# What is needed
Render every line of the material as a JSON list of strings, one string per line, leaving out blank lines.

# Data shown
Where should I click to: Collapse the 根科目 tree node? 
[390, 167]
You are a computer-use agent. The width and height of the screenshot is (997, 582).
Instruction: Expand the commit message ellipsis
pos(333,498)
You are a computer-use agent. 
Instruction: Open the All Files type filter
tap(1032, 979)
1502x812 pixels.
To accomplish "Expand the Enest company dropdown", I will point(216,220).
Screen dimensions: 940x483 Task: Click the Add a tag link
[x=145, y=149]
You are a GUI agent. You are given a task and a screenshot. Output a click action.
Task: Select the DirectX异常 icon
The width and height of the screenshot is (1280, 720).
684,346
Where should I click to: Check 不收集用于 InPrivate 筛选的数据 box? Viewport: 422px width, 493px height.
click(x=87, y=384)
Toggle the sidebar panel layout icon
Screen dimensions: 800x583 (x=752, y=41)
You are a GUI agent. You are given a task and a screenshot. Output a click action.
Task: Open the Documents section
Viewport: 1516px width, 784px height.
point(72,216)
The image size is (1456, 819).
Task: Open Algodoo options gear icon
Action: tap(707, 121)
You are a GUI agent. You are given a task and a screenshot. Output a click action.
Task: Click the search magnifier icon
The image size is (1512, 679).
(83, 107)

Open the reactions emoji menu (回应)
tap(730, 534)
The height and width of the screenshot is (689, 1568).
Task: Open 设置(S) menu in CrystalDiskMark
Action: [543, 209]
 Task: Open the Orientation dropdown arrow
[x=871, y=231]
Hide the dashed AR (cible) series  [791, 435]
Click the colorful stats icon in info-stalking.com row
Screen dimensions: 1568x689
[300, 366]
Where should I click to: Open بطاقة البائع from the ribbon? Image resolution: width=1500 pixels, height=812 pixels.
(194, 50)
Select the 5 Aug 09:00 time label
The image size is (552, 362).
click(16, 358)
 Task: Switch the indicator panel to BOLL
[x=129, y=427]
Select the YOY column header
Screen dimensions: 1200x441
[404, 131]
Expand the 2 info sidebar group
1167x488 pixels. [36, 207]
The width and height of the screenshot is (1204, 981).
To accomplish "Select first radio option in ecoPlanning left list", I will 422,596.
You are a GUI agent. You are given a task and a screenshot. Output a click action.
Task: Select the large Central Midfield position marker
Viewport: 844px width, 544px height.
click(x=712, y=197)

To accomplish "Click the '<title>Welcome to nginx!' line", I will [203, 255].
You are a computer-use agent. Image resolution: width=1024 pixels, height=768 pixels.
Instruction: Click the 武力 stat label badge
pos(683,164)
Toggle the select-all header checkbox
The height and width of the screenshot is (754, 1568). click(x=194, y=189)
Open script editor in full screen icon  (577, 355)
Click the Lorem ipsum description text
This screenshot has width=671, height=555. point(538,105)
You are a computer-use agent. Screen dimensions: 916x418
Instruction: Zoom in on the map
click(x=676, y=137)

# Written answer
[
  "Where should I click to: Collapse the 根科目 tree node? ",
  "[390, 167]",
  "You are a computer-use agent. The width and height of the screenshot is (997, 582).",
  "Instruction: Expand the commit message ellipsis",
  "pos(333,498)",
  "You are a computer-use agent. ",
  "Instruction: Open the All Files type filter",
  "tap(1032, 979)",
  "1502x812 pixels.",
  "To accomplish \"Expand the Enest company dropdown\", I will point(216,220).",
  "Screen dimensions: 940x483 Task: Click the Add a tag link",
  "[x=145, y=149]",
  "You are a GUI agent. You are given a task and a screenshot. Output a click action.",
  "Task: Select the DirectX异常 icon",
  "The width and height of the screenshot is (1280, 720).",
  "684,346",
  "Where should I click to: Check 不收集用于 InPrivate 筛选的数据 box? Viewport: 422px width, 493px height.",
  "click(x=87, y=384)",
  "Toggle the sidebar panel layout icon",
  "Screen dimensions: 800x583 (x=752, y=41)",
  "You are a GUI agent. You are given a task and a screenshot. Output a click action.",
  "Task: Open the Documents section",
  "Viewport: 1516px width, 784px height.",
  "point(72,216)",
  "The image size is (1456, 819).",
  "Task: Open Algodoo options gear icon",
  "Action: tap(707, 121)",
  "You are a GUI agent. You are given a task and a screenshot. Output a click action.",
  "Task: Click the search magnifier icon",
  "The image size is (1512, 679).",
  "(83, 107)",
  "Open the reactions emoji menu (回应)",
  "tap(730, 534)",
  "The height and width of the screenshot is (689, 1568).",
  "Task: Open 设置(S) menu in CrystalDiskMark",
  "Action: [543, 209]",
  " Task: Open the Orientation dropdown arrow",
  "[x=871, y=231]",
  "Hide the dashed AR (cible) series  [791, 435]",
  "Click the colorful stats icon in info-stalking.com row",
  "Screen dimensions: 1568x689",
  "[300, 366]",
  "Where should I click to: Open بطاقة البائع from the ribbon? Image resolution: width=1500 pixels, height=812 pixels.",
  "(194, 50)",
  "Select the 5 Aug 09:00 time label",
  "The image size is (552, 362).",
  "click(16, 358)",
  " Task: Switch the indicator panel to BOLL",
  "[x=129, y=427]",
  "Select the YOY column header",
  "Screen dimensions: 1200x441",
  "[404, 131]",
  "Expand the 2 info sidebar group",
  "1167x488 pixels. [36, 207]",
  "The width and height of the screenshot is (1204, 981).",
  "To accomplish \"Select first radio option in ecoPlanning left list\", I will 422,596.",
  "You are a GUI agent. You are given a task and a screenshot. Output a click action.",
  "Task: Select the large Central Midfield position marker",
  "Viewport: 844px width, 544px height.",
  "click(x=712, y=197)",
  "To accomplish \"Click the '<title>Welcome to nginx!' line\", I will [203, 255].",
  "You are a computer-use agent. Image resolution: width=1024 pixels, height=768 pixels.",
  "Instruction: Click the 武力 stat label badge",
  "pos(683,164)",
  "Toggle the select-all header checkbox",
  "The height and width of the screenshot is (754, 1568). click(x=194, y=189)",
  "Open script editor in full screen icon  (577, 355)",
  "Click the Lorem ipsum description text",
  "This screenshot has width=671, height=555. point(538,105)",
  "You are a computer-use agent. Screen dimensions: 916x418",
  "Instruction: Zoom in on the map",
  "click(x=676, y=137)"
]